Die Produktion von künstlichem Schnee ist ein Stromfresser. Die Bergbahnen kontern die Kritik an der Beschneiung damit, dass die Branche nur 0,3 Prozent des Schweizer Stromverbrauchs verantwortet. Für Christina Marchand (53) ist das jedoch eine Ausrede: «Die gesamte Wirtschaft ist dazu angehalten, den Stromverbrauch zu reduzieren. Jede Einsparung hilft, dass eine Strommangellage vermieden werden kann. Deshalb darf sich niemand aus der Verantwortung stehlen», sagt die Energieexpertin.
Wird es ab Februar eng mit dem Strom?
Nach Einschätzung des Bundes ist ein Stromengpass zwar unwahrscheinlich, im Februar und März dürfte es jedoch eng werden. Bei den Bergbahnen erreicht der Stromverbrauch bereits im November und Dezember seinen Höhepunkt. In diese Phase legen die Bergbahnen den Schneeteppich für den Winter. Danach sinkt der Verbrauch wieder deutlich ab. Doch auch das ist für Marchand kein Grund, auf Einsparungen zu verzichten: «Je voller unsere Speicherseen jetzt bleiben, desto grösser sind die Stromreserven im Frühjahr.»
Doch was heisst das für die Bergbahnen? «Sie müssen ganz genau schauen, wo eine Beschneiung wirklich notwendig ist und wo sie reduziert werden kann», sagt Christina Marchand.
Skigebiete brauchen rechtzeitige Beschneiung
Für die Bergbahnen ist die Beschneiung zentral. «Ohne technische Beschneiung hätte man die vergangenen Jahre oft nicht rechtzeitig zu den Weihnachtsferien ein zusammenhängendes Skigebiet öffnen können», sagt Matthias In-Albon (37), CEO der Bergbahnen Destination Gstaad BE. Rund um die Feiertage erwirtschaften die Bahnen in Gstaad ein Viertel des Jahresumsatzes. Dann strömen die meisten Skifahrerinnen und Skifahrer auf die Pisten. Und gerade dann könnte sich «die Destination keine Schneelotterie erlauben», so In-Albon.

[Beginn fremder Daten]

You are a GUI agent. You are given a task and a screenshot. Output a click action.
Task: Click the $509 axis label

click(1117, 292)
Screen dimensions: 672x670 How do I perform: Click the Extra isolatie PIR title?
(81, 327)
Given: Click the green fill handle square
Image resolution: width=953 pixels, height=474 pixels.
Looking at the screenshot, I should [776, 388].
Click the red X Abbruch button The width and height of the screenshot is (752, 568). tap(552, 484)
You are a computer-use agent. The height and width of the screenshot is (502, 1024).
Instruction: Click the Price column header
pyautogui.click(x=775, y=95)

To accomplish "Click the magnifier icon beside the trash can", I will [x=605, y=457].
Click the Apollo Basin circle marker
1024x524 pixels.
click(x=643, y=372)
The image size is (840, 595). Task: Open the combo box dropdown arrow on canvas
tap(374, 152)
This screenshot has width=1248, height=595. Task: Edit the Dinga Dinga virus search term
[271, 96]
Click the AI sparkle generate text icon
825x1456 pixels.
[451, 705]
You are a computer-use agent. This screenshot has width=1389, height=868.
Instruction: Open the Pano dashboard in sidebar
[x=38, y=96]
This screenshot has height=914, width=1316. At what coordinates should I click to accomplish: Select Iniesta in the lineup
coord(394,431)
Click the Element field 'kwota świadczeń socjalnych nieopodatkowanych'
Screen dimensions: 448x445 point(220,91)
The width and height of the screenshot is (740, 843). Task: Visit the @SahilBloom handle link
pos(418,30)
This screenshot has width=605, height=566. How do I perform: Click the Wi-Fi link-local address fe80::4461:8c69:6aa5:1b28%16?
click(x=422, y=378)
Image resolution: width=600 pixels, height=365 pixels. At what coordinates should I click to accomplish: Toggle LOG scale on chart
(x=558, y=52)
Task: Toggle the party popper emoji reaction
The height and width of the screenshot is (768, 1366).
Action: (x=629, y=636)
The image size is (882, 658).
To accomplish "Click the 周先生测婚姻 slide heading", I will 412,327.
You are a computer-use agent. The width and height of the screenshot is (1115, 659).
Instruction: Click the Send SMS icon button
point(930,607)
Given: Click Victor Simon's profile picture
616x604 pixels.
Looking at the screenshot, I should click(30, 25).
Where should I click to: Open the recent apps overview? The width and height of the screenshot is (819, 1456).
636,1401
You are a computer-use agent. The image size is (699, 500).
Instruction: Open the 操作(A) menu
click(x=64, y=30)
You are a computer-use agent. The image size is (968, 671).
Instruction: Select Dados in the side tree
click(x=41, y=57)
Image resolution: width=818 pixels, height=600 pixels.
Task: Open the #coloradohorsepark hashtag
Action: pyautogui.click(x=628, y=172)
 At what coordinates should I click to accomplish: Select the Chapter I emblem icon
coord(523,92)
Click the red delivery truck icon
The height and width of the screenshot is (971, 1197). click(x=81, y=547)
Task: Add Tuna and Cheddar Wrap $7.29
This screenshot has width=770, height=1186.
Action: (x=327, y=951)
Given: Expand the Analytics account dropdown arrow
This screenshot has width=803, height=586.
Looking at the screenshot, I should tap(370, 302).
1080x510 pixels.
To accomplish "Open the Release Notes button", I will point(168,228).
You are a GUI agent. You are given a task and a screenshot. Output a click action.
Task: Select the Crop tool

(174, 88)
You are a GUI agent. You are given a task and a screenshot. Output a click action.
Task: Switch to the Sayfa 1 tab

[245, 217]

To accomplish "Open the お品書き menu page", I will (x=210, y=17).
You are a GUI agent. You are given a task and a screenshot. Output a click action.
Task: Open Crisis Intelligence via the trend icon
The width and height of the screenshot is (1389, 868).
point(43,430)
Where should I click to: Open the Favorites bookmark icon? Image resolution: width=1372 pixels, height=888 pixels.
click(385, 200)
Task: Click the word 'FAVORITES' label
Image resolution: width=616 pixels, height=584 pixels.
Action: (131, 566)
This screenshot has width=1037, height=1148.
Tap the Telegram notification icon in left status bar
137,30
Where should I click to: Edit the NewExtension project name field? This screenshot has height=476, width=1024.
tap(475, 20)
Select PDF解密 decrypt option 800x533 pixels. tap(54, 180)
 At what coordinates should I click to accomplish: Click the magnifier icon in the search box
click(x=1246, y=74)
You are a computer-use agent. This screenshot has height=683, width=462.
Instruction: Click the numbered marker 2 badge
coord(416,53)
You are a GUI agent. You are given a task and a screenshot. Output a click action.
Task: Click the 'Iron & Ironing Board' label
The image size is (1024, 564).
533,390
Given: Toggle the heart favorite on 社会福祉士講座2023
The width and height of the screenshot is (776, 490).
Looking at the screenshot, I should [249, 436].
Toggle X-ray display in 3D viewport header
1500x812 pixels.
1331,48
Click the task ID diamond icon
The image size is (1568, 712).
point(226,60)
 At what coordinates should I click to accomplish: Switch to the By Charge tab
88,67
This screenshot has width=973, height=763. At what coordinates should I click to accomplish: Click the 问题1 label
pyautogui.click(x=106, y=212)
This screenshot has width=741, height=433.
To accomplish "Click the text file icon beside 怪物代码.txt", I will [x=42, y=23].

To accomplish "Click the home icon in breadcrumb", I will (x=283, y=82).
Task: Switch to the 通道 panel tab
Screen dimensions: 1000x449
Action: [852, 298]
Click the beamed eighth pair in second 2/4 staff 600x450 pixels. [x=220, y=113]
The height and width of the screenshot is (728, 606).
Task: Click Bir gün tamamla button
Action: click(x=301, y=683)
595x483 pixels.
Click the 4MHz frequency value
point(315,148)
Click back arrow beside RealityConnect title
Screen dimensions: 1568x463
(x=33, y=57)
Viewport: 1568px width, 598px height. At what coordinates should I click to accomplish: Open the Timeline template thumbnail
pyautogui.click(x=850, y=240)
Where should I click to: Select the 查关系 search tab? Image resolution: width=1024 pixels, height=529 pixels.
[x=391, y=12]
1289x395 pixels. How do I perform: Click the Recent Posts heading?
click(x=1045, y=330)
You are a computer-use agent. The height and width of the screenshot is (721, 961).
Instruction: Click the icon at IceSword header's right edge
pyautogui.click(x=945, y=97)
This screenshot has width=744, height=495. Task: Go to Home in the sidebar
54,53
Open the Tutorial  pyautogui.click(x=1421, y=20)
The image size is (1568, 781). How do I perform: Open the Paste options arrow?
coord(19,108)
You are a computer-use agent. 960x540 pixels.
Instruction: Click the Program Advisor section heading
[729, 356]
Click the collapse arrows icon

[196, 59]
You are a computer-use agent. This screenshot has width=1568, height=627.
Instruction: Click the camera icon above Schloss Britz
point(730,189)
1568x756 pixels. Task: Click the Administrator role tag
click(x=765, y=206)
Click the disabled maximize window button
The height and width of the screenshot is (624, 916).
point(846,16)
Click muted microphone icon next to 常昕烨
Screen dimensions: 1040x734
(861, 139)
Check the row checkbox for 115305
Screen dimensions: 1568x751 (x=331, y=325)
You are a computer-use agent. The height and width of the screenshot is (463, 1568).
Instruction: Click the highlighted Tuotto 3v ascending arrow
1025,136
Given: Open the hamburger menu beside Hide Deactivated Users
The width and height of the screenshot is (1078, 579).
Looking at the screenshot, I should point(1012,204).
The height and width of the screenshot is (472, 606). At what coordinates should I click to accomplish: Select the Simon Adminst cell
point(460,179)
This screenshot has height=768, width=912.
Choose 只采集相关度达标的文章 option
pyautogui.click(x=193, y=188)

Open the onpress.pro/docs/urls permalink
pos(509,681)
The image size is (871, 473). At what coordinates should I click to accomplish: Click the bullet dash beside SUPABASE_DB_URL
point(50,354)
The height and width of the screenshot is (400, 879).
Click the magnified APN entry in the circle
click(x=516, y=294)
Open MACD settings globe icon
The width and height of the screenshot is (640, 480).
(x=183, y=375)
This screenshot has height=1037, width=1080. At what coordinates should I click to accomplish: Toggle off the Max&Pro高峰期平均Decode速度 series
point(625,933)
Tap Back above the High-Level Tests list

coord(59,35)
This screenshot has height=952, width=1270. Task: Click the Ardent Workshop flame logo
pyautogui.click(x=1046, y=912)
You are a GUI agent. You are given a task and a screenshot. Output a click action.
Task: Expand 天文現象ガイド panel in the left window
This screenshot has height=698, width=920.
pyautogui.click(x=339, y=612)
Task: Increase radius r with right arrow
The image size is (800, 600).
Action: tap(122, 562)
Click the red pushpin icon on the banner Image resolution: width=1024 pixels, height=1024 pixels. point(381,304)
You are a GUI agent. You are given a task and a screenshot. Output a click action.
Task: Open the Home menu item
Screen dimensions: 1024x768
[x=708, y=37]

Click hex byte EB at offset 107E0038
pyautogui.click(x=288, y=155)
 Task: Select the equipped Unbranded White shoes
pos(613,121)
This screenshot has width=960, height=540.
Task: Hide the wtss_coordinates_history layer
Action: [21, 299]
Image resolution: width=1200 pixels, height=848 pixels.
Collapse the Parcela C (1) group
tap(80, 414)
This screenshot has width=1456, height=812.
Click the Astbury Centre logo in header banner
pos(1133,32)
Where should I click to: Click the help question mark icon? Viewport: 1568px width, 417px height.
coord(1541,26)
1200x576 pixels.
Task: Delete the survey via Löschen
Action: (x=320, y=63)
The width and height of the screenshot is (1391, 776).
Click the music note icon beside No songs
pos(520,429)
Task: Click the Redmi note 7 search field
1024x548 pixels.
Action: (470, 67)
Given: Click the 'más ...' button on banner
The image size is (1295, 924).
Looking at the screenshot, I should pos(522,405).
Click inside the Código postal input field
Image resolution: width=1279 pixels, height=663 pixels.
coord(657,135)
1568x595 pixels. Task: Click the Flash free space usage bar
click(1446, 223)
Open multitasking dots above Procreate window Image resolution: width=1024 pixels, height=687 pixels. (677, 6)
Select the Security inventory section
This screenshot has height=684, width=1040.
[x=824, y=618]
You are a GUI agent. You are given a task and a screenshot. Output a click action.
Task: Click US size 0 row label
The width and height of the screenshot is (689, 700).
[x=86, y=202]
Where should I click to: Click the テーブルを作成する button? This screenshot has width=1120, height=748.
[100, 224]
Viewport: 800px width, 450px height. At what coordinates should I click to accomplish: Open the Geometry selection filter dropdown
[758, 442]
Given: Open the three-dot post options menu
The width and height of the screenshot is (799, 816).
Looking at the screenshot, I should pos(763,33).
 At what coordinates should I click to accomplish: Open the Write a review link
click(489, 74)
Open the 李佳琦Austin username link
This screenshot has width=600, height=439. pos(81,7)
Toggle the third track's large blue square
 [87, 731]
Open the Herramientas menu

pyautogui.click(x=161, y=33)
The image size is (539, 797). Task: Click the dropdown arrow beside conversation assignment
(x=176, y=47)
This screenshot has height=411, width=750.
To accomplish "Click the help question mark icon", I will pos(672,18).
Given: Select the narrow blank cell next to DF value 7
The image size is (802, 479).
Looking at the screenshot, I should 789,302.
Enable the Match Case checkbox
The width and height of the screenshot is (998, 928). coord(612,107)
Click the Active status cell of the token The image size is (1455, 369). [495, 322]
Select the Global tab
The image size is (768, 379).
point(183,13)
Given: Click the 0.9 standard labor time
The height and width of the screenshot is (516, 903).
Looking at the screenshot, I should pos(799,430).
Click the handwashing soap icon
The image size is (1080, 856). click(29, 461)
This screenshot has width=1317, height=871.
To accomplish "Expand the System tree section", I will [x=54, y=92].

Mit der Lotterie stünden nicht nur das Skivergnügen und die Umsätze der Bergbahnen auf dem Spiel. Hotellerie, Vermieter von Ferienwohnungen, Gastgewerbe, Sportgeschäfte, Lebensmittelläden – sie alle sind von den Skigebieten abhängig. Die Menschen in den Wintersportdestinationen haben wenig Verständnis dafür, dass der Wintersport auf ein Freizeitvergnügen reduziert wird, das im Bedarfsfall heruntergefahren werden kann.
Für sie bedeutet der Winter Einnahmen und Arbeitsplätze. «Jeder fünfte Franken im Berggebiet wird direkt oder indirekt durch den Tourismus generiert. Es geht somit um die Existenz der Berggebiete», sagt Marc Lagger, Sprecher der Zermatt Bergbahnen.
In Gstaad haben die Schneekanonen und Schneelanzen in diesen Tagen losgelegt. Die Bergbahnen Gstaad wollen in diesem Jahr als Energiesparmassnahme nur dann beschneien, wenn die Temperaturen dafür ideal sind. Auch in Zermatt wird rege beschneit. «Die Beschneiung ist essenziell, um den Gästen in der Destination Zermatt Matterhorn ein Produkt zu bieten, das den hohen Erwartungen entspricht», betont Lagger.
Bergbahnen setzen Effizienzmassnahmen um
Untätig bleibt die Branche dennoch nicht: Gemäss den Bergbahnen Gstaad konnte der Stromverbrauch in den vergangenen Jahren dank Effizienzmassnahmen um 1,9 Gigawattstunden pro Jahr reduziert werden – das sind 20 Prozent. Und auch die Zermatt Bergbahnen setzen bei Neubauten auf Minergiestandard mit Solaranlagen auf den Dächern. Zudem wird die Geschwindigkeit der Bahnen auf das Gästeaufkommen abgestimmt. Sind weniger Gäste da, wird das Tempo gedrosselt und so Strom gespart.
In die Branche kommt Bewegung: Vielerorts wird eine bessere Nutzung von Abwärme, Fotovoltaik, Geo- und Solarthermie geprüft. «Lawinenverbauungen an Südhängen, auch ohne Pisten, eignen sich hervorragend für ertragsstarke Solarkraftwerke», sagt Matthias In-Albon. Es gebe auch immer mehr Projekte, wie Beschneiungsanlagen, die als Wasserkraftwerke betrieben werden könnten. Die erforderlichen Infrastrukturen wie Speicherseen, Druckleitungen und Pumpstationen wären in den meisten Fällen vorhanden.